#### [ЗАДАНИЯ К УПРАЖНЕНИЮ]
1 – Выпишите из текста о счастье фрагмент, начиная со слов "II в юношеском" и заканчивая словами "форм векового рабства.".
2 – Ответьте по тексту о счастье на вопросы:
(а) Какому миру соответствует век младенчества человечества?
(б) Какая вера возникает в юношеском возрасте человечества?
(в) Что современное человечество видит в грядущих периодах мирового развития?

#### [ИСХОДНЫЙ ТЕКСТ]
I в античном мире, в век младенчества человечества — людям кажется, что счастье достижимо в этом мире;

II в юношеском возрасте, который обнимает средние века, человечество уже не верит в возможность земного счастья; возникает вера в загробное, трансцендентное счастье,

III наконец, люди нашего времени одинаково далеки, как от детски-наивной веры в немедленную достижимость счастья, так и в загробные легенды. Современное человечество конструирует идею счастья в зависимости от грядущих периодов мирового развития: в них оно видит залоги своего освобождения от различнейших форм векового рабства.

#### [ПРЕДОСТАВЛЕННЫЙ МАТЕРИАЛ]
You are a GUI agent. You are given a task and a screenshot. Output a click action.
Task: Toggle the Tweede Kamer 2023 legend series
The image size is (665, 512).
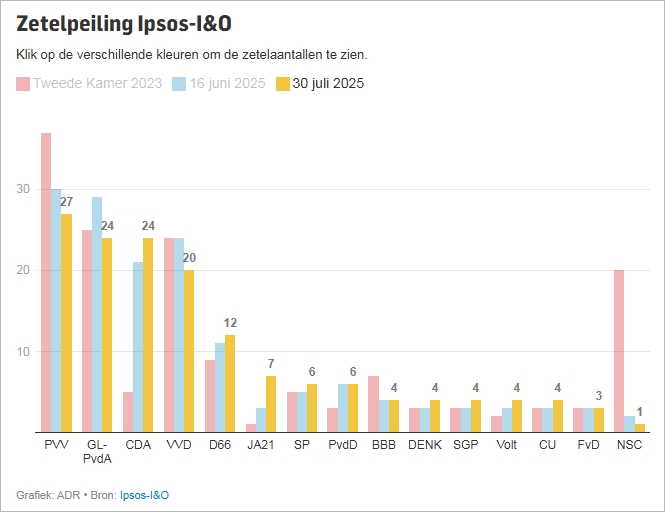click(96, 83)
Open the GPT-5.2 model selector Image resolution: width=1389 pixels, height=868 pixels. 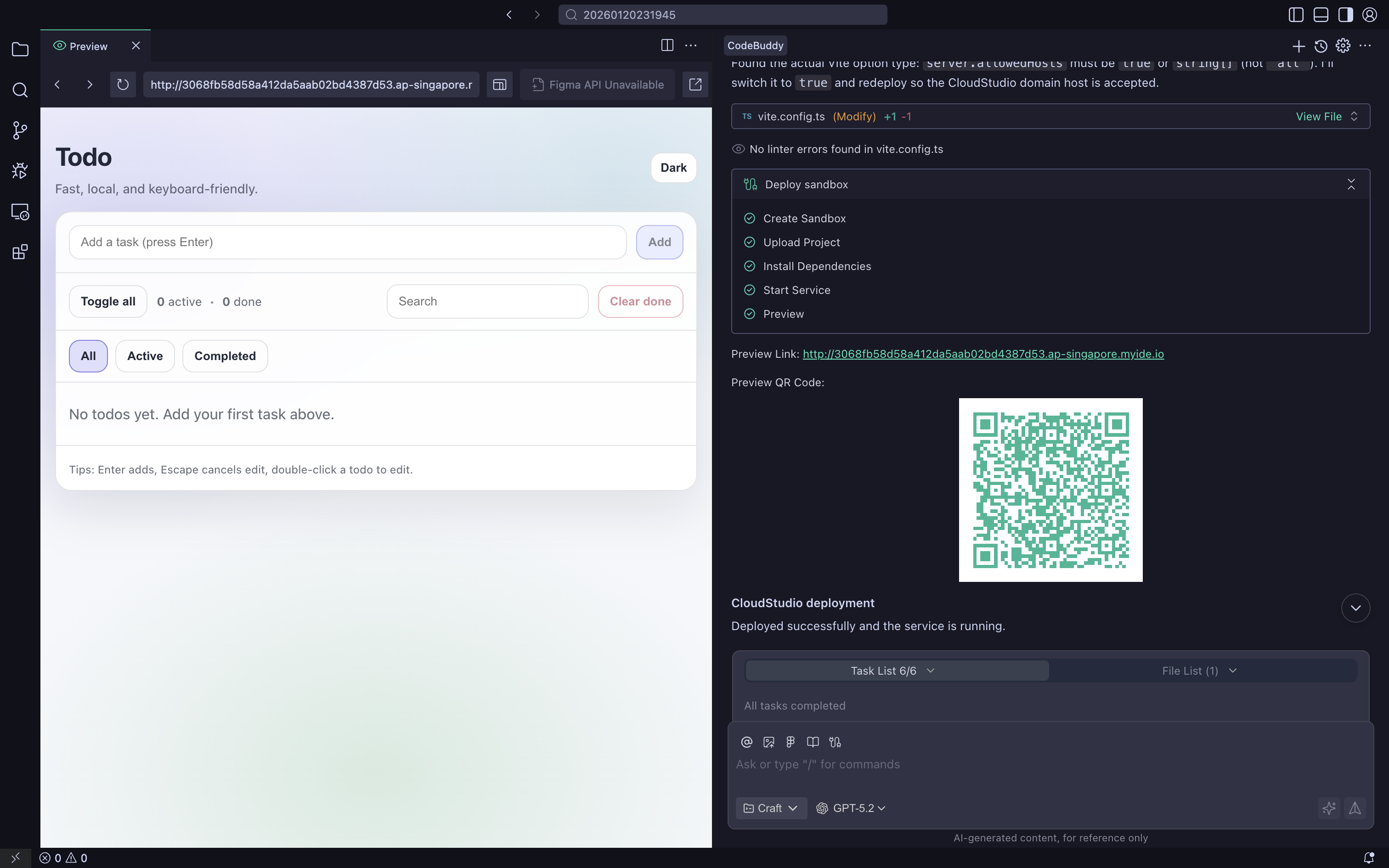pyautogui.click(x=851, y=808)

--

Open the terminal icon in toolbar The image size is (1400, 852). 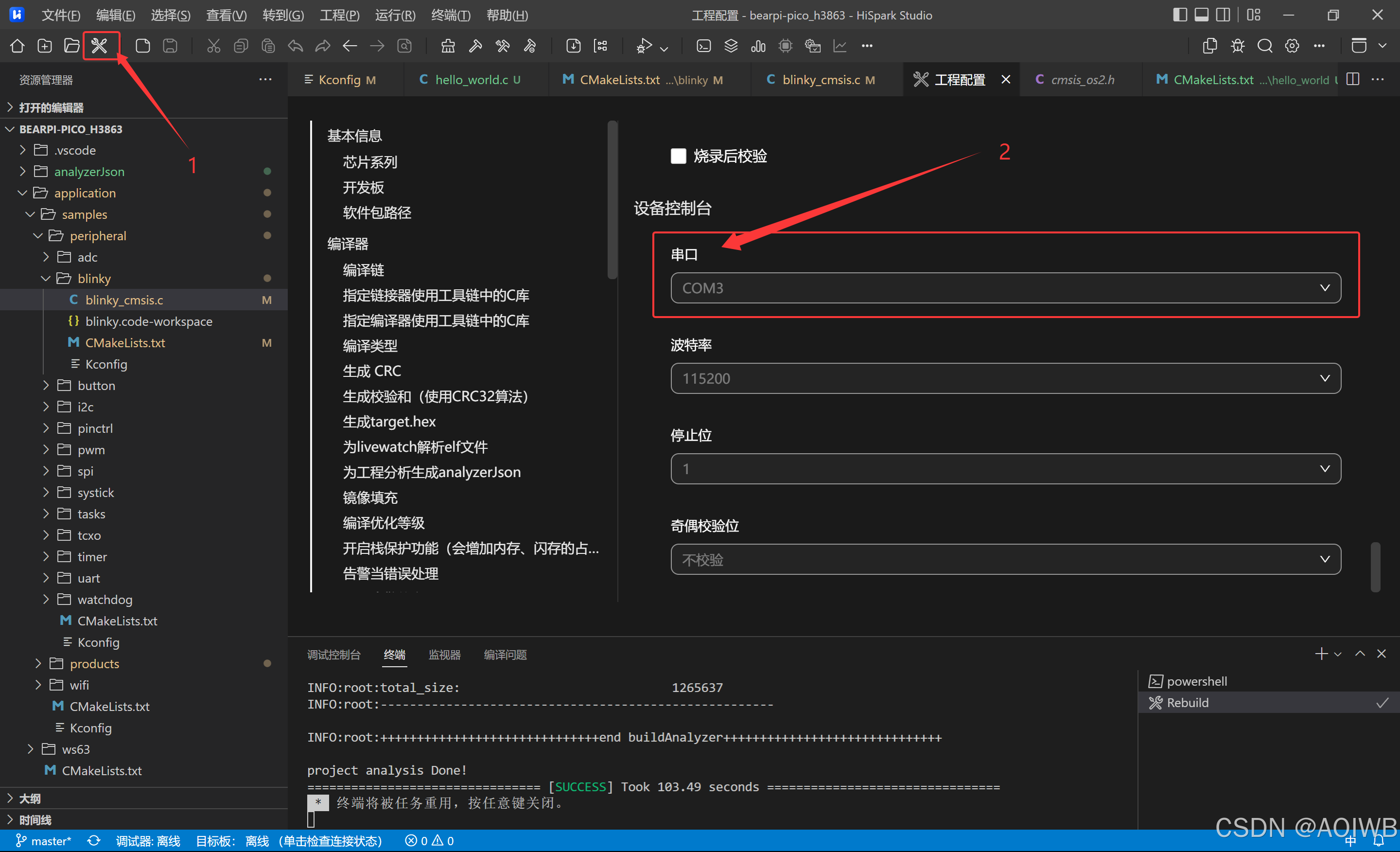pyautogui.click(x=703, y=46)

#### [ОТВЕТЫ К ЗАДАНИЯМ]
1 –
II в юношеском возрасте, который обнимает средние века, человечество уже не верит в возможность земного счастья; возникает вера в загробное, трансцендентное счастье,

III наконец, люди нашего времени одинаково далеки, как от детски-наивной веры в немедленную достижимость счастья, так и в загробные легенды. Современное человечество конструирует идею счастья в зависимости от грядущих периодов мирового развития: в них оно видит залоги своего освобождения от различнейших форм векового рабства.

2 –
(а) Античному миру.
(б) Вера в загробное, трансцендентное счастье.
(в) Залоги своего освобождения от различнейших форм векового рабства.